Zembaczyński powtórzył też argument, że wcześniej Jaki wyzwał na biegowy pojedynek jego ojca, cierpiącego na chorobę Parkinsona prezydenta Opola Ryszarda Zembaczyńskiego.
- Wszyscy wtedy wiedzieli, że mój ojciec jest chory - przekonuje. - Dziś jeden z posłów cierpi na Parkinsona, widzę, jakie ma problemy i serce mi się kraje, bo pamiętam, jak o moim ojcu mówiono, że tak dziwnie się porusza, bo pije.
Z naszym gościem rozmawialiśmy także o sytuacji w Nowoczesnej, z której odeszło troje znanych polityków, w tym założyciel partii Ryszard Petru.
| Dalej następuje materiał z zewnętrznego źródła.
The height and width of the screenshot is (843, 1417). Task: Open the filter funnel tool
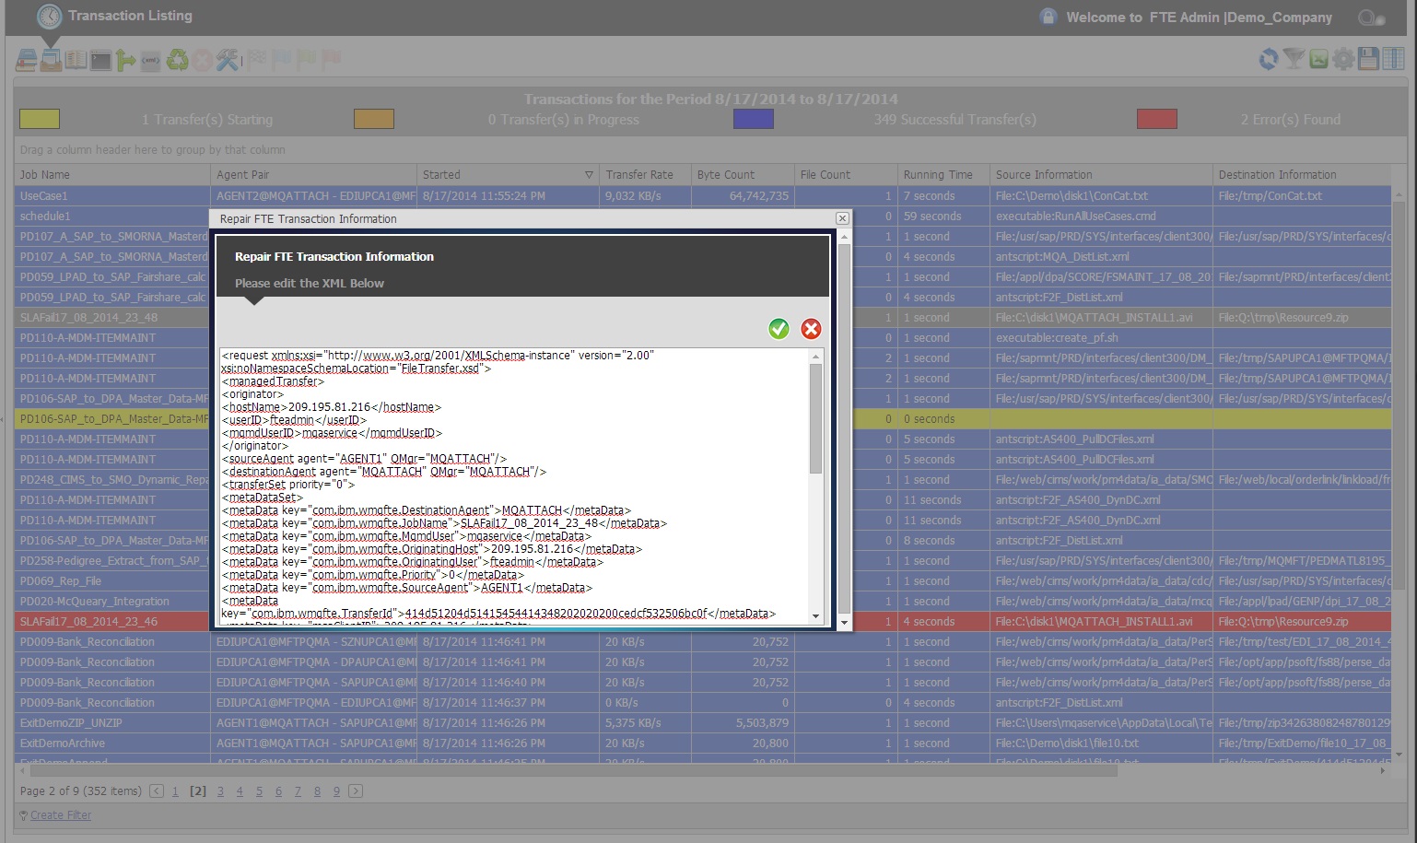coord(1294,58)
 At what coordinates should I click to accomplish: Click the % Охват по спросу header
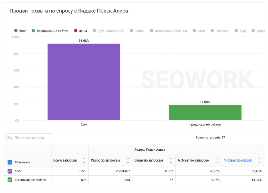click(238, 160)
W efekcie w najnowszym sondażu partia zdobyła tylko 2,9 procent.
- To są normalne reperkusje tych chwilowych perturbacji - stwierdził Zembaczyński. - Sytuacja się unormuje, poza tym sondaże pokazują, że w ramach Koalicji Obywatelskiej z PO mamy naprawdę duże poparcie.
Nasz gość poinformował, że w wyborach do sejmiku w regionie Nowoczesna będzie miała jedynkę w okręgu nyskim oraz dwójki w Opolu i okręgu kędzierzyńsko-kozielskim.
- Liczymy na trzy mandaty w sejmiku - mówi poseł Nowoczesnej.